***** Information shown *****
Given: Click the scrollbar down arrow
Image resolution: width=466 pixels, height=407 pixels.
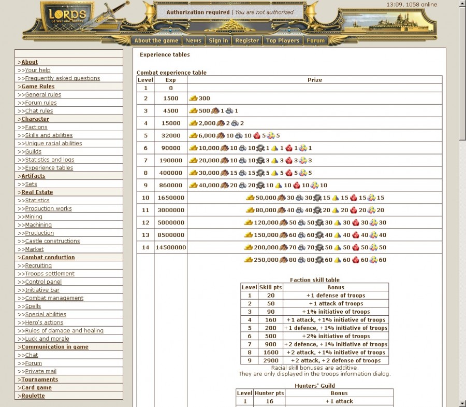Looking at the screenshot, I should tap(462, 403).
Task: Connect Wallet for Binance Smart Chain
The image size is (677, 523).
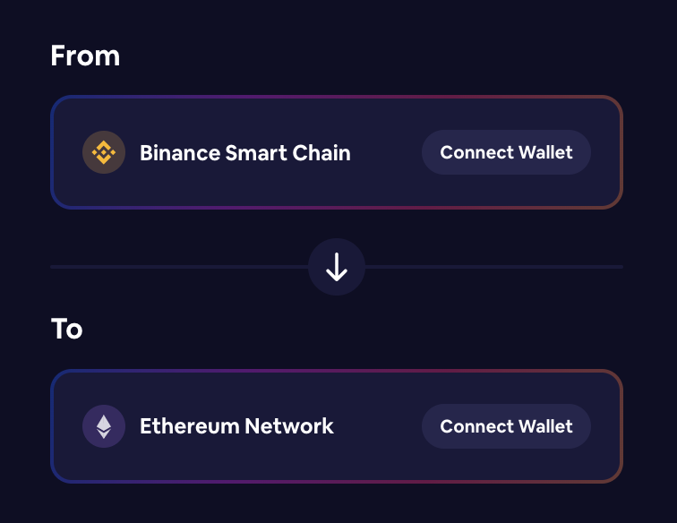Action: pos(506,152)
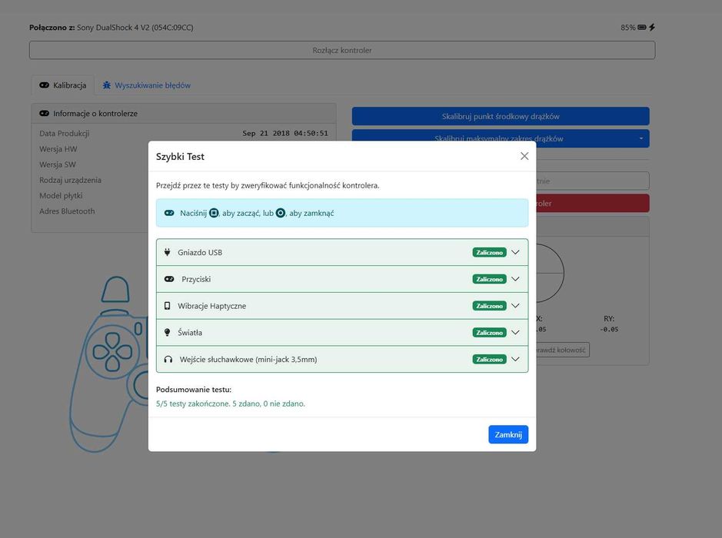Click the headphones icon beside Wejście słuchawkowe

(x=168, y=359)
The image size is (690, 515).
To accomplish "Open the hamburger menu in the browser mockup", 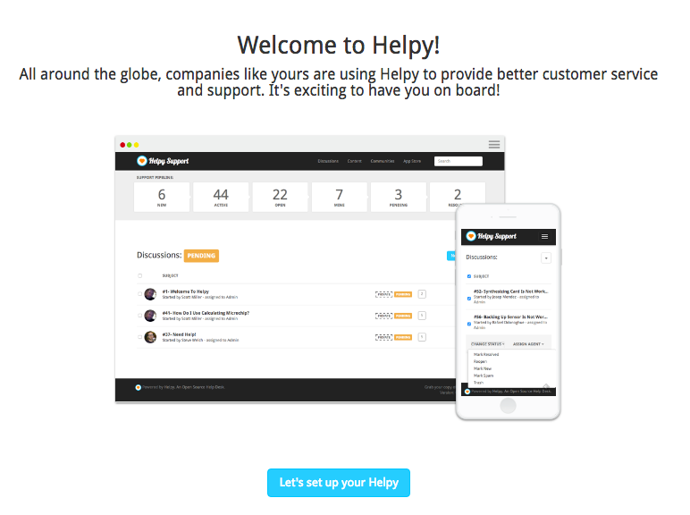I will click(x=493, y=144).
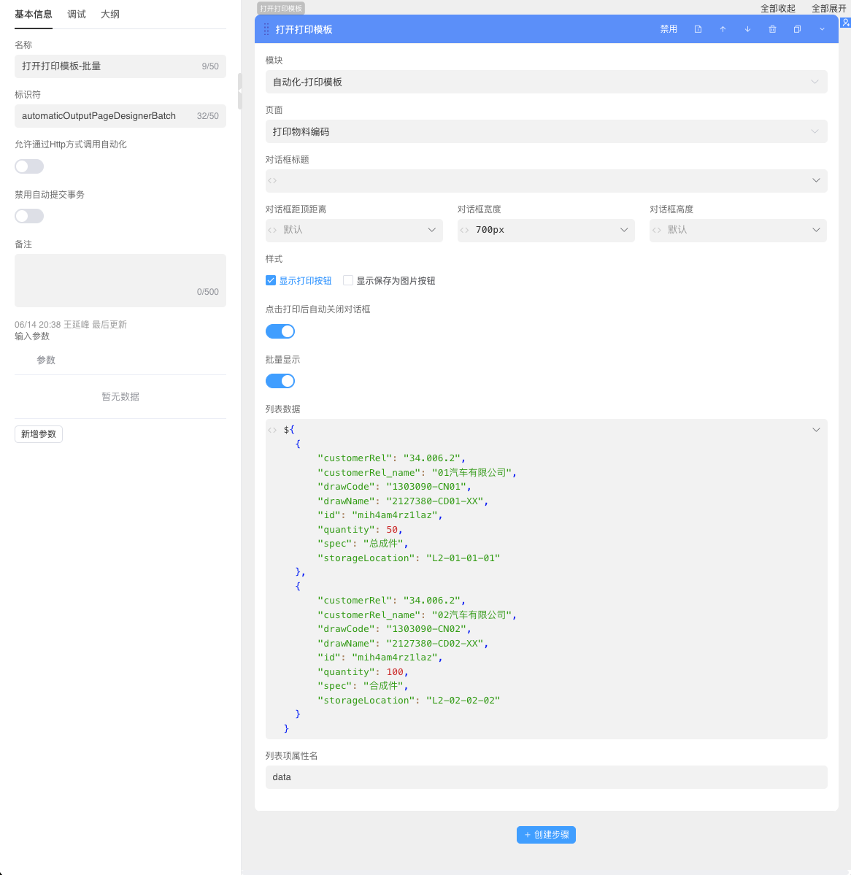Delete the step with trash icon

coord(772,29)
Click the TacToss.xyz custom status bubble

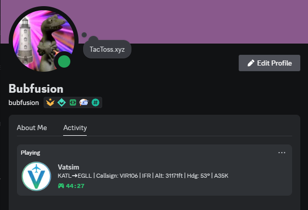coord(107,49)
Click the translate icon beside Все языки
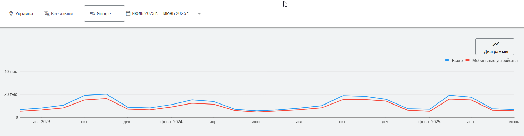This screenshot has width=524, height=136. (x=47, y=14)
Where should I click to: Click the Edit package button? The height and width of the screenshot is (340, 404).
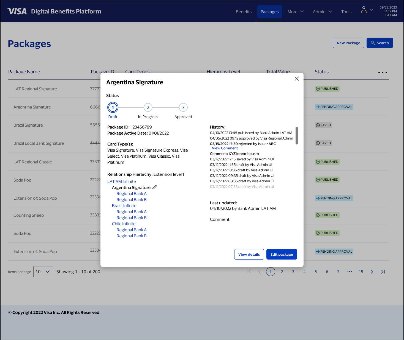282,254
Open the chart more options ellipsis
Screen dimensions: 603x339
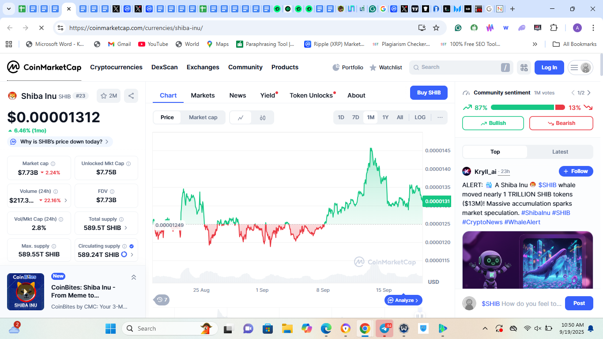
*****
Nothing but the lines from the line with "Open the chart more options ellipsis" through the last line of the data above should be printed, exactly as written and without pictures.

Open the chart more options ellipsis
Screen dimensions: 603x339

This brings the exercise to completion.